Chapter 13 - Pricing Flashcards
Pricing Objectives
- Profit
- Sales Growth
- Competitive Advantage
- Positioning
- Social
Brand equity
- Value to company, value to customers.
- Customers pay more for brands they trust and value.
3 C’s
- Cost (Variable vs. Fixed)
- Competition (Range)
- Customer (Final Say!)
Second market discounting/Yield mgmt pricing
Charge 1 price to primary target and charge a 2nd price (lower) to ancillary targets or segments.
Skimming
HIGH PRICE, LOW COMPETITION
- Take best part off of the top
- charge high price to innovators
- Good for new technology
Penetrating
HIGH COMPETITION, LOW PRICE
- Good warranty
- Low profit margin
Captive Pricing
- Contracts
- No one likes to be held captive
- 2 items must be used together so it makes you buy both no matter what.
Loss Leader
Offer low price for something to get you in the store and then may take a loss on the item, but make money on the other products.
Price Bundling
Putting several things together in a bundle.
- Usually better priced that creates value.
Multiple Unit Pricing
Buying same unit but in a larger quantity gives a better price.
Reference Pricing
Comparing 2 brands to each other and the prices encourage action from the customer to buy a certain brand.
Odd vs. Even
- 9 is the most powerful odd ending (discount or on sale)

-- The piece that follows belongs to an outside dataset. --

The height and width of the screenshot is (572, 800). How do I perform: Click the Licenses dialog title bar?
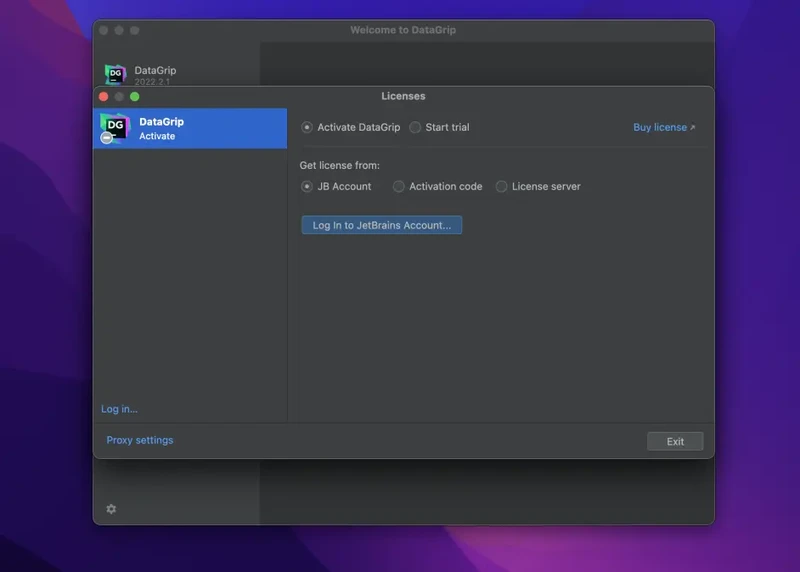tap(403, 96)
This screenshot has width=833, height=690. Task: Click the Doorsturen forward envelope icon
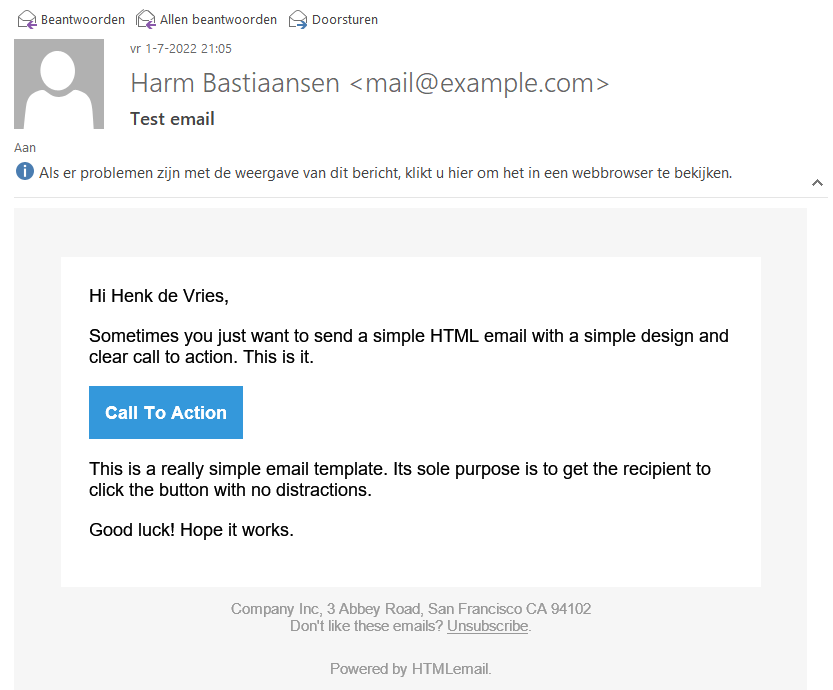297,20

- Even prices = professional services
- Odd prices = goods
- 0’s indicate quality to people
Prestige Pricing
Can charge very high prices.
- Emotional impact trumps (skier)
FOB Pricing
- Free on Board, Freight on Board
- Talks about transfer of ownership
- Shipping work with suppliers to a certain destination
- Cost of transporting is cost of customer
Periodic
A period where people know you will have a sale.